Here’s how TransferWise works: Nikos, a Greek migrant in London, pays £100 pounds to the web-based service via his British bank or debit card and asks for it to be sent to Athens, where his brother lives. TransferWise’s algorithm finds someone in Greece, let’s call her Alexa, who wants to send money over to London. She’s put her funds in as well. TransferWise takes the cash out of its own British holdings and sends it to Nikos’s bank account. Its arm in Greece does the same for Alexa. Presto: everybody’s got their remittance and the involvement of banks remained strictly domestic.
The beauty of TransferWise is that it almost entirely bypasses banks, which use every opportunity to wring out every last cent from overseas transfers. While it is relatively easy to move money within the EU—the key word being relatively—getting it over more consequential borders can be expensive and time-consuming. Banks charge hefty fees, convert at rates favorable to themselves, and tend to ask questions.
The service differs from Western Union in two ways: it relies on other people’s money to build its corpus rather than its own, and it is significantly cheaper: a ridiculously low £1 or €1 for payments up to 200 in either currency. Fees go slightly higher for bigger sums and become more complicated with other currencies. Still, it transferred £10 million ($16 million) in 2011, its first year of operation, and a cumulative £125 million as of today, which TransferWise says saved its customers £5 million in fees.
The same two elements are what make TransferWise so similar to hawala, a system of money transfer used throughout the Islamic world, including South Asia. Hawala operators have a network of agents across the region in which they function. A customer—call him Ahmed—goes to a hawala agent in Dubai and asks him to send 10,000 rupees to Karachi. A quick phone call later, the designated consignee in Karachi, Faiz, can visit his own agent and pick up the equivalent in dirhams, minus a small fee.

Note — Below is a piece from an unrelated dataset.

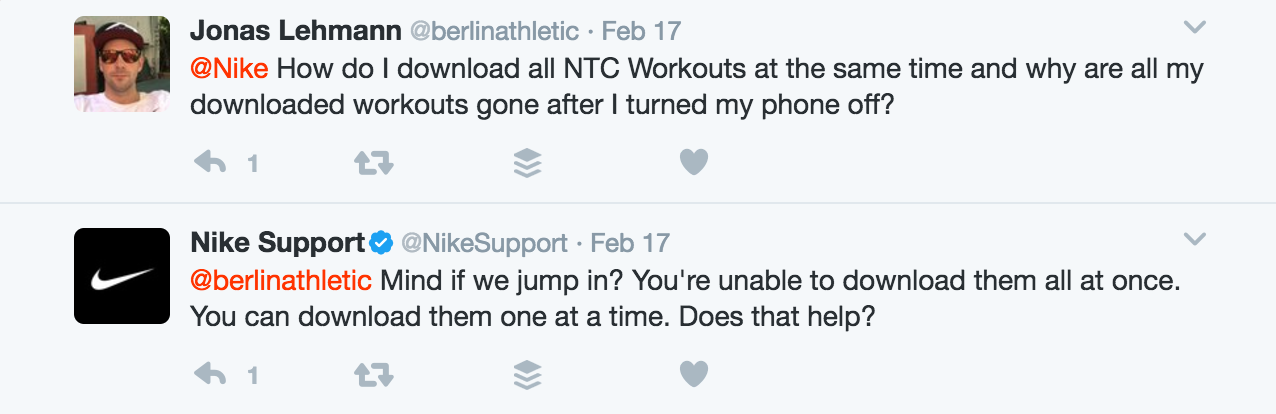Open the @Nike mention link
Viewport: 1276px width, 414px height.
229,70
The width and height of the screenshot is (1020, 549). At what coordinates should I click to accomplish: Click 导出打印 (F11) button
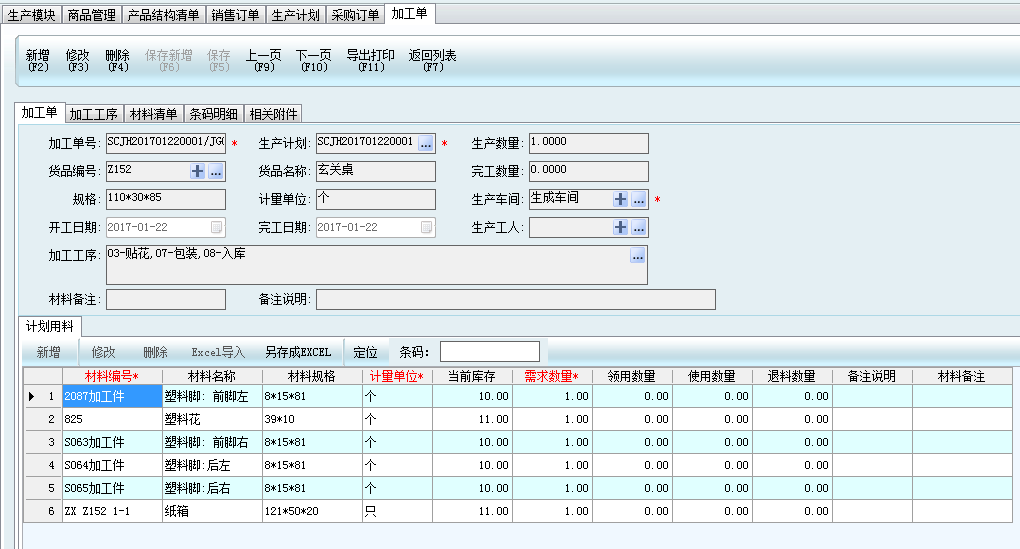click(x=370, y=61)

How does the Karachi agent know whom to give it to in the absence of computers and log-ins and algorithms and such? There are many ways, including verbal passwords, but one of the most elegant is the banknote system. Ahmed calls his friend Faiz and asks him to fetch a 10 rupee note. Faiz reads out the serial number on the note to Ahmed, who tells his agent in Dubai, who in turn passes the information to Karachi. The Karachi agent will only hand over the money to somebody carrying the very same 10-rupee note.
TransferWise and hawala are simple and smart ways of getting money across borders without the hassles of dealing with banks’ labyrinthine rules and fees. But there is one significant difference. Hawala has no written records and is based entirely on community ties and personal trust. TransferWise on the other hand logs details of its customers and adheres to regulations. Its biggest problem at the moment is scale—the system is hard to make work when certain countries, such as Haiti or the Philippines, receive far more than they send. That, presumably, is what the $6 million round of funding led by Thiel will help solve. The only question is how TransferWise’s American backers will send over the cash.